Recently, there has been a noticeable increase in abort of systems and services which support critical social infrastructures, such as abort of online systems of banks, communication failures of mobile phones and IP phones, and security failures of various commercial services, resulting in great influence on our lives. This is primarily due to a dramatic increase in scales and complexities of such commodities and services using embedded computer systems. Further investigation of the causes shows that many cases were due to human errors.
Conventionally, reliability, availability, maintainability, safety, integrity, and confidentiality of computer systems have been discussed as attributes called dependability to be provided in computer systems (Non-patent Literature 3). In the development of embedded systems, a development project is formed initially, functional requirements and non-functional requirements of target systems and services are exactly listed as specifications, long-term verifications and tests are made, and the embedded systems are deployed. However, as described above, the number of failures is increasing day by day. In standards such as CMMI and ISO 26262, attempts to reduce human errors have been made. However, these conventional techniques and standards do not take consideration of attributes of systems under open environments.
Conventional methods are based on the assumption that the specification at the time of development is surely implemented as a computer program, and the specification does not change after commodities and services are deployed. However, open environments change from the time of development to the time of deployment. Furthermore, the environments continue to change after the deployment. Accordingly, it is necessary to respond to such changes.
In order to deal with this, Japan Science and Technology Agency established the DEOS (Dependable Embedded Operating Systems/Dependability Engineering for Open Systems) project in CREST program (http://www.crest-os.jst.go.jp/), and has researched and developed a dependable operating system for embedded systems. The DEOS project calls dependability in open environments as open systems dependability, which is defined as follows. “Functions, structures, and system boundaries of modern large-scale software systems change temporally, which may result in incompleteness and uncertainty. Such incompleteness and uncertainty cannot be removed completely, and so the modern large-scale software systems essentially have factors that may result in failures in the future (Factors of Open Systems Failure). Open Systems Dependability is the ability to perform continuously the effort to remove such factors before they cause failure and to provide appropriate and quick action when they occur in order to minimize the damage, so that the system provides safely and continuously the services expected by the users, and to maintain accountability for the system operations and processes.” (see Non-patent Literature 1)

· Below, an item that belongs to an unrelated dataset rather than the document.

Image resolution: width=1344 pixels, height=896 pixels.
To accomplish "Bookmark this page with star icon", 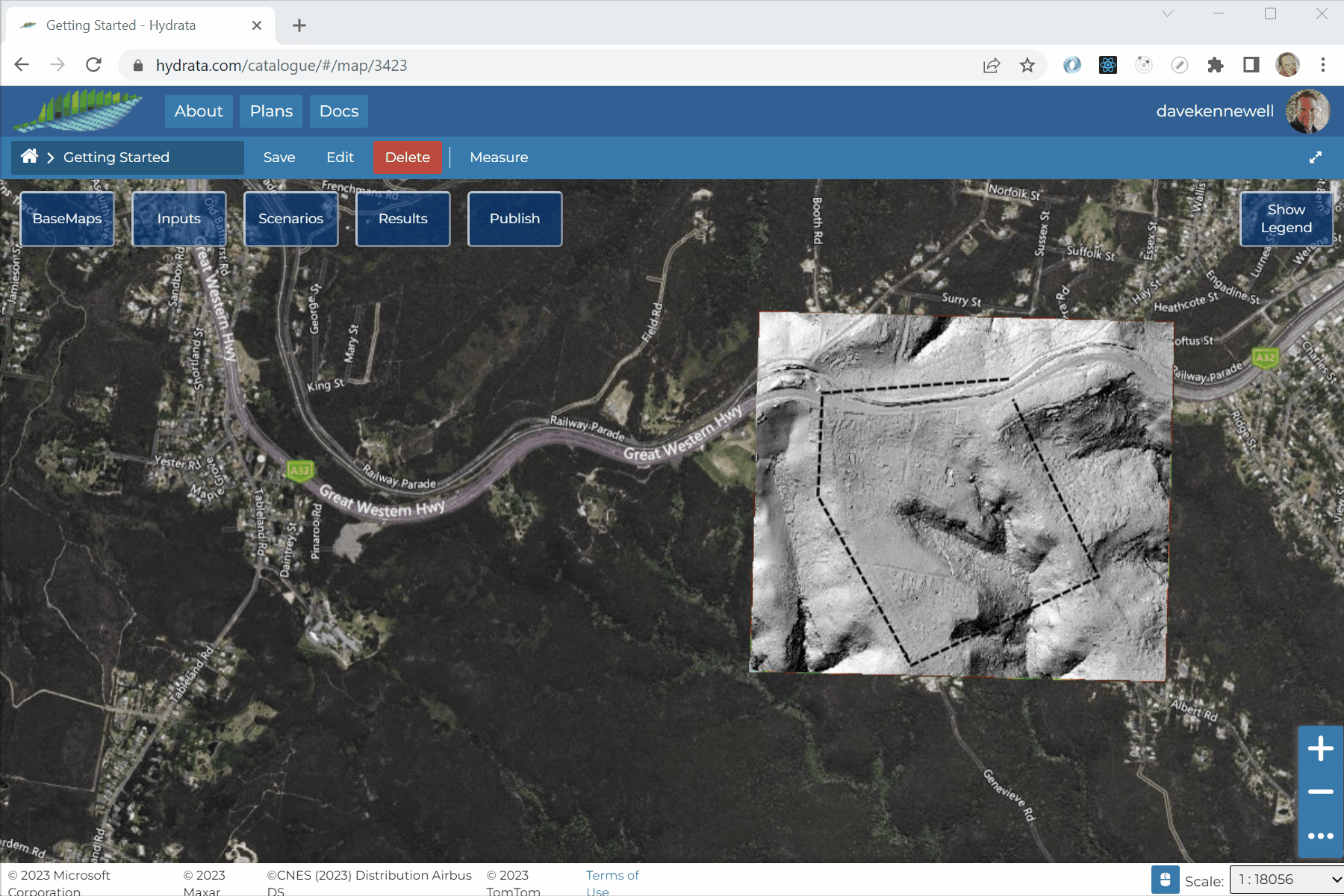I will [1027, 66].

Conventionally, embedded systems are developed (not limited to development of the embedded systems) based on requirements from stakeholders and specifications reflecting the requirements. Specifically, systems are developed according to specifications summarizing functional requirements and non-functional requirements of a target system. In a case of changing a part of the system in operation, the specifications and the system implementation are updated with consistency therebetween.
One of the reasons why the specifications and the system implementation should be updated consistently is that dependability of the system (see Non-patent Literatures 1, 3 etc.) must be maintained regardless of a change in the environment. Accordingly, it must be ensured that update of dependability description data corresponding to the specifications and development and addition of a module for monitoring and controlling a system for realizing the specification are made in consistency with the specifications.
Non-patent Literature 2 describes that a document called a Safety Case, which indicates the safety of a system, should be updated in accordance with a change in the system throughout the lifecycle of the system (e.g. concept, development, operation, maintenance, update, destruction).
The Safety Case is a structured document which presents the grounds (evidence) for the safety of a system. The Safety Case has so prevailed in the United Kingdom and other countries that it is mandatory to submit a Safety Case to the certification organization in the development and operation of a system requiring high safety, such as a nuclear plant. The Safety Case is prevailing worldwide. For example, ISO 26262, which is a functional safety standard for automobiles, makes it mandatory to submit a Safety Case.